> [Written problem] Please copy the data below word for word, from the line with "Комплектующие для серверов (110, 377)" up to and including the line with "Câmara Municipal (85, 765)".

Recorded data
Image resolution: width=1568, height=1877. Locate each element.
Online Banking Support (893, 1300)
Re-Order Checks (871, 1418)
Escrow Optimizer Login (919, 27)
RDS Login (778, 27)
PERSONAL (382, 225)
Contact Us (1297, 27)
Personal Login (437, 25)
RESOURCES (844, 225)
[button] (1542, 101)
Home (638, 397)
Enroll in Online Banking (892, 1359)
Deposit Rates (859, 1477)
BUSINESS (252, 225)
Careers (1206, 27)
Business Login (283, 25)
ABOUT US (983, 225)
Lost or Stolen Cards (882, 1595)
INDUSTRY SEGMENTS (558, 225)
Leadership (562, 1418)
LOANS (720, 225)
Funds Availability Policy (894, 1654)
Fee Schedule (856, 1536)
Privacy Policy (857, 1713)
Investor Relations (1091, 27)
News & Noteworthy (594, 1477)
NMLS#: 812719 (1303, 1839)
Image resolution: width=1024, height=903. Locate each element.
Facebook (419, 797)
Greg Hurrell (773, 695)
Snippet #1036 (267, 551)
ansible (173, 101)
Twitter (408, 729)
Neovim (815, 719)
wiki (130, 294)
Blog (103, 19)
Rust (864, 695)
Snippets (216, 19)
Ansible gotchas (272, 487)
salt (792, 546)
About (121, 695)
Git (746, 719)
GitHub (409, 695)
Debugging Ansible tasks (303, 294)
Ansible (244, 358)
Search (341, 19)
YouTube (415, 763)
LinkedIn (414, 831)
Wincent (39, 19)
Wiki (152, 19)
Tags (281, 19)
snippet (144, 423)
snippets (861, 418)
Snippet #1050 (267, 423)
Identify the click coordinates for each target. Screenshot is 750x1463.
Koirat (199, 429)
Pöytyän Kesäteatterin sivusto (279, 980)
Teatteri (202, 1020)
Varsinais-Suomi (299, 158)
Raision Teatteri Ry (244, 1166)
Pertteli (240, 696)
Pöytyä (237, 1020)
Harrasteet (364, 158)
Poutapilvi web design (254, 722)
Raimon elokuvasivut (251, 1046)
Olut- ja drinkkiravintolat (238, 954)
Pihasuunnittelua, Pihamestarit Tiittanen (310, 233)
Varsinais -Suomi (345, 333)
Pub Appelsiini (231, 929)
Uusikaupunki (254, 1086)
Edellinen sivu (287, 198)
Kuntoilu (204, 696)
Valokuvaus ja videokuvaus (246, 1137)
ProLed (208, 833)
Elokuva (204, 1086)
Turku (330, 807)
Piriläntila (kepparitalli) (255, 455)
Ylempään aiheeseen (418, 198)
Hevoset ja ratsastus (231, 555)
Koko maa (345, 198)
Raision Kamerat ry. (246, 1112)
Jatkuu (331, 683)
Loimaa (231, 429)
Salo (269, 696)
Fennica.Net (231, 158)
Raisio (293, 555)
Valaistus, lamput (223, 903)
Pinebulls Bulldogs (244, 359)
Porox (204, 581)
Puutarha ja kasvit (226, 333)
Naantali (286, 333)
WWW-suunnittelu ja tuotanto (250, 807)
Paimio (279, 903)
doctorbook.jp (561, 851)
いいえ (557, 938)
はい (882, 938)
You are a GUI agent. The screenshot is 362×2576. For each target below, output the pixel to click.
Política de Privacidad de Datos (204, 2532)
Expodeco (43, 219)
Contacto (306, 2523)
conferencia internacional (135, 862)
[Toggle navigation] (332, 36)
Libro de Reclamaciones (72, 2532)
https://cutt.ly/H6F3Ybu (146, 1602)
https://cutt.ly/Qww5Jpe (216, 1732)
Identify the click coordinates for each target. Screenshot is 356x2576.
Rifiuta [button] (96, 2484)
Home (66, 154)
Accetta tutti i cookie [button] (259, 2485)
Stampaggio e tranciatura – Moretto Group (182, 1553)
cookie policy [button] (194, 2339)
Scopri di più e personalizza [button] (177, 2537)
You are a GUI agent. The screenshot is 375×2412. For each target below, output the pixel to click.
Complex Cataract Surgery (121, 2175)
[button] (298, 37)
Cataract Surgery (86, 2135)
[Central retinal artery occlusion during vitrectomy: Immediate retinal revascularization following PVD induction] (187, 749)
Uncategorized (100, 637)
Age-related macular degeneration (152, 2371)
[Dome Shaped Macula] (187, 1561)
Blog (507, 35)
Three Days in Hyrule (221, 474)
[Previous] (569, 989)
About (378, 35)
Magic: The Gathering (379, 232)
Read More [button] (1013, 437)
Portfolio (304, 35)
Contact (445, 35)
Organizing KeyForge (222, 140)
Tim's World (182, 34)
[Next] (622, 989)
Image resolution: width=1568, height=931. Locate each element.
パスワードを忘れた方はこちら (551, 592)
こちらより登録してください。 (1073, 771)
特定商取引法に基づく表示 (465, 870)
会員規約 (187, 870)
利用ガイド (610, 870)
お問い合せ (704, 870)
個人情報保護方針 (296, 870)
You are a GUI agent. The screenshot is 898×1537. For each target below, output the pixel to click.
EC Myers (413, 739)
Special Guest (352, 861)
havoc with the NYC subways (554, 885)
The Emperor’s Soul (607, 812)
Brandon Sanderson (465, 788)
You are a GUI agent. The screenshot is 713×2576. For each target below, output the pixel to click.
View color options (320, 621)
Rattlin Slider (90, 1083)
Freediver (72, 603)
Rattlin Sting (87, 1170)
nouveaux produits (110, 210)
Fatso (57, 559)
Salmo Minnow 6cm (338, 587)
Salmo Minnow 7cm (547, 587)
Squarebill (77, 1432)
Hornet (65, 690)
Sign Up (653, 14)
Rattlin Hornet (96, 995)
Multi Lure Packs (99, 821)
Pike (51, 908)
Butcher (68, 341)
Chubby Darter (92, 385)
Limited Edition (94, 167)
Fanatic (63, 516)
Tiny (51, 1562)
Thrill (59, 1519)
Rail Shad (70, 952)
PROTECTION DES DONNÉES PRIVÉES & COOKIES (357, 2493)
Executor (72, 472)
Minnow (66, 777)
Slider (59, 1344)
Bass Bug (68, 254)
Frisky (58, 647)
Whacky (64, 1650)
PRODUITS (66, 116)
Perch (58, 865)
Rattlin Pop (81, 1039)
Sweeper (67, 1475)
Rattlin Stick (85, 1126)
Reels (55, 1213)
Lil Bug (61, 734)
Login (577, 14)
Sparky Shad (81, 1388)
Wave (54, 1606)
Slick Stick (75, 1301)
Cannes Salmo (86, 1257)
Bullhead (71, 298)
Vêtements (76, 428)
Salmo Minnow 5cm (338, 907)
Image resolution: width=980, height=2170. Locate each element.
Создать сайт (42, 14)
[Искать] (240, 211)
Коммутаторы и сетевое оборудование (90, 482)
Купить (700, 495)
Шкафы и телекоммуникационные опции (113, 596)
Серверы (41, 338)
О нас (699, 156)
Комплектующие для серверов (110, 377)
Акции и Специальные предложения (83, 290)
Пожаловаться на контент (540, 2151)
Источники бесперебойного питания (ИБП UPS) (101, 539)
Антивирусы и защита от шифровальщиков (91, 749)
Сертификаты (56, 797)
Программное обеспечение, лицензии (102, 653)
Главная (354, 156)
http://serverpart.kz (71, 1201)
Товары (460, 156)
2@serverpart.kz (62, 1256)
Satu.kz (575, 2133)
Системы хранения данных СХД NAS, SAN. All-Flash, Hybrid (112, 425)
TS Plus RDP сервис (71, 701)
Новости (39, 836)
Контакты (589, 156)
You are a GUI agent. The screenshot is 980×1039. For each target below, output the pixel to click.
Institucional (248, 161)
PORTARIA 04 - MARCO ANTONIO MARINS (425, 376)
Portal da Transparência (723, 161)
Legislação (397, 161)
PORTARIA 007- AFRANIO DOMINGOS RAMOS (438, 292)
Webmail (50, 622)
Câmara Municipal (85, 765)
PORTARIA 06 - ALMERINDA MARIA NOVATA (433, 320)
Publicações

> [Exercise solution]
Комплектующие для серверов (110, 377)
Акции и Специальные предложения (83, 290)
Пожаловаться на контент (540, 2151)
Источники бесперебойного питания (ИБП UPS) (101, 539)
Антивирусы и защита от шифровальщиков (91, 749)
Сертификаты (56, 797)
Программное обеспечение, лицензии (102, 653)
Главная (354, 156)
http://serverpart.kz (71, 1201)
Товары (460, 156)
2@serverpart.kz (62, 1256)
Satu.kz (575, 2133)
Системы хранения данных СХД NAS, SAN. All-Flash, Hybrid (112, 425)
TS Plus RDP сервис (71, 701)
Новости (39, 836)
Контакты (589, 156)
You are a GUI agent. The screenshot is 980×1039. For each target below, output the pixel to click.
Institucional (248, 161)
PORTARIA 04 - MARCO ANTONIO MARINS (425, 376)
Portal da Transparência (723, 161)
Legislação (397, 161)
PORTARIA 007- AFRANIO DOMINGOS RAMOS (438, 292)
Webmail (50, 622)
Câmara Municipal (85, 765)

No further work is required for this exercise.